その富士を再び見い出したのは、猿橋から歩くこと1時間、神楽山の西鞍部でである。甲州街道から逸れて畑中の道を辿り、落葉がぶ厚く積った山の急斜面をなんだか歩き難く思い、一汗かいてやっと出た小さな鞍部がそれである。大きな松の木があって山並を隠しているが、少し体をずらせば白い富士。目指す九鬼山は黒く、標高千メートルに満たぬ山とは到底思えない重厚な感じのする山である。
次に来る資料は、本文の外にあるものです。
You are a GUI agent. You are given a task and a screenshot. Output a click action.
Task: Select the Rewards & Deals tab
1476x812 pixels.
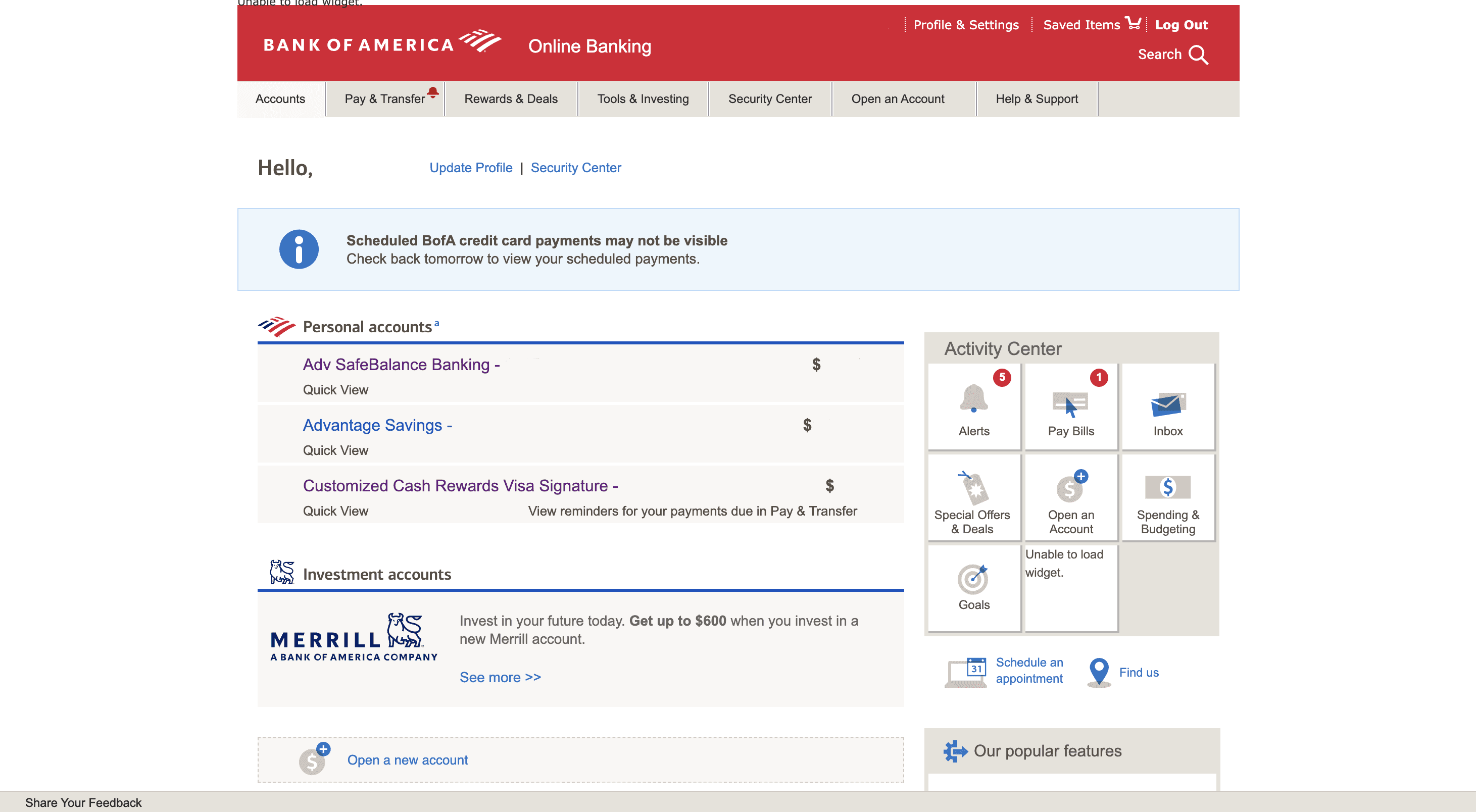[511, 99]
メンバー5人"大人しきひと"が集まったとみえ、静かに休息をする。
岩登りでもしたくなるような御前岩を過ぎ、馬立山までは丁度1時間、この小さな山頂で早めの昼食を摂る。その間に空には雲が多くなり、度々日が蔭ったりするようになった。
枯葉の積った道と雪道と、道は色々に趣向を凝らして急な下りとなり、右手から田野倉よりの道と出合うと札金峠である。峠と言っても妙な具合に窪んでいて、木々が影を作っている。宮坂さんが、札金峠の名の由来を話して下さったが、何処かで聞いたことのある内容と考えてみると、昔聞いた落語なのであった。
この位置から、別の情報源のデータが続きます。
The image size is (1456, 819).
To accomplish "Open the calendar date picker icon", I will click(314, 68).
ここより道はよく踏まれた登りとなり暫く行くと、今日初めて私達以外の登山者に出逢った。その人達に山頂への直登の道を教わり歩いていると、雪の上に気になる足跡が続いているのに気付いた。四ッ足動物のそれで、しかもつい先程歩いたような真新しいものなのである。他の人に何か言おうかと思っていると、直登への別れ道で突然二匹の犬に出逢った。下山中にも沢山の犬に出逢ったが皆猟犬で、猪を追っている最中なのであった。彼等の何とも冷やかな目差しの中をゆっくりと登る。
峠より約1時間、最後はかなりきつい斜面を登りきって九鬼山山頂に着く。展望はよく雁ヶ腹摺山や黒金なども見える。写真などを撮って30分程休んだ後、禾生目指して下る。
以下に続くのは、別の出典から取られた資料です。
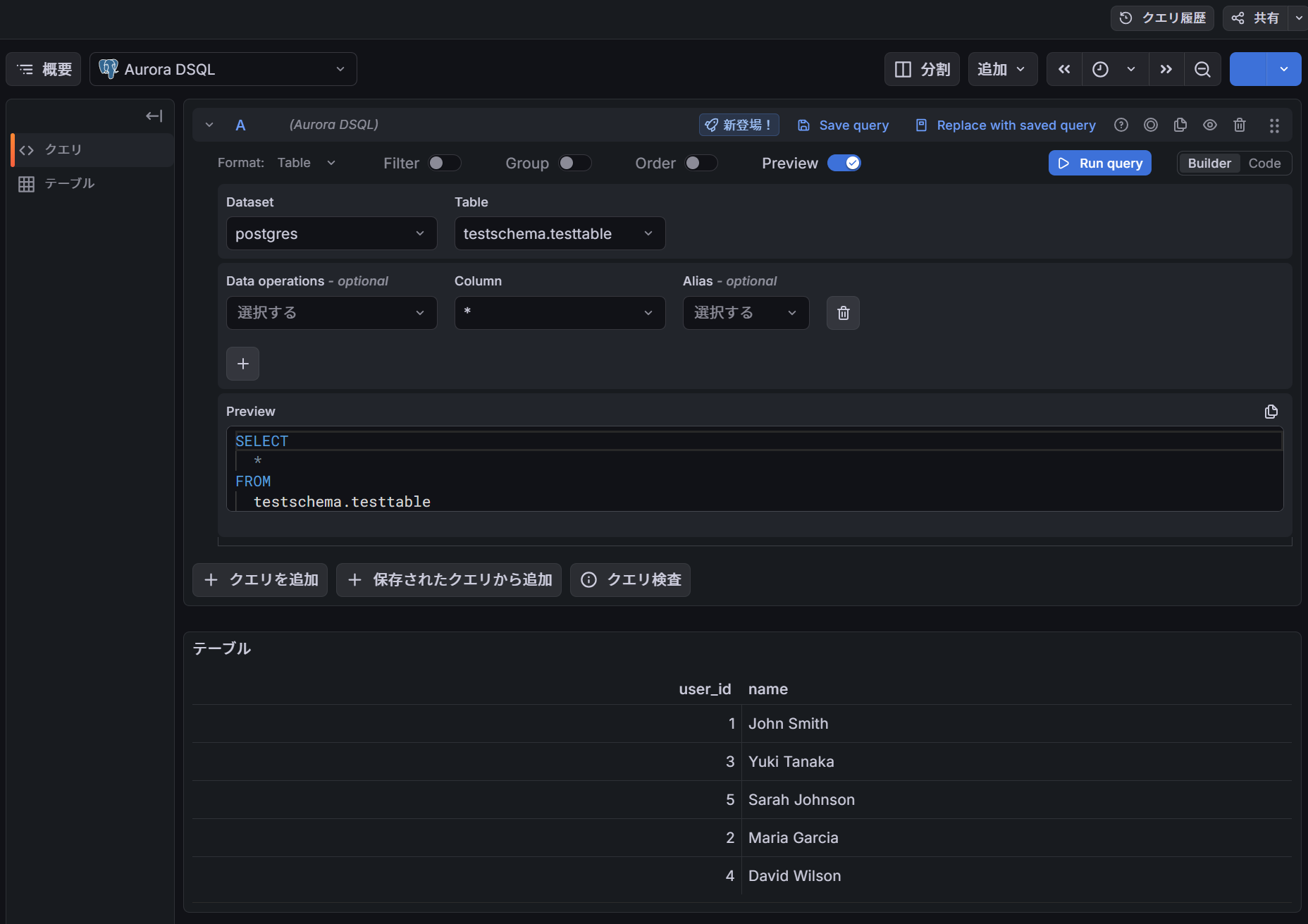Image resolution: width=1308 pixels, height=924 pixels.
Task: Turn on the Group toggle
Action: point(574,162)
薮の尾根道を嫌って草の斜面に出ると、風景は丁度箱庭と言っても良いようであった。低い山々に家が雲海のように迫り、山は島のように浮かんで見えた。ここで、私達のとった下りの道がどうも違っていると少々もめたが、目でこの尾根と決めたその道を下ることになった。
下りは早くあっけない。膝がガクガクするような急下降を続けて、日だまりの民家の裏庭に出た。川に架かっている橋に「よなわ川橋」とある。??目的地のはずだった禾生まで30分も歩かねばならないと言う。再びのんびりと歩き出す。わめいた割には傷の少なかった手の甲を眺めながら薮山もたまにはいいナと思いながら風に吹かれて。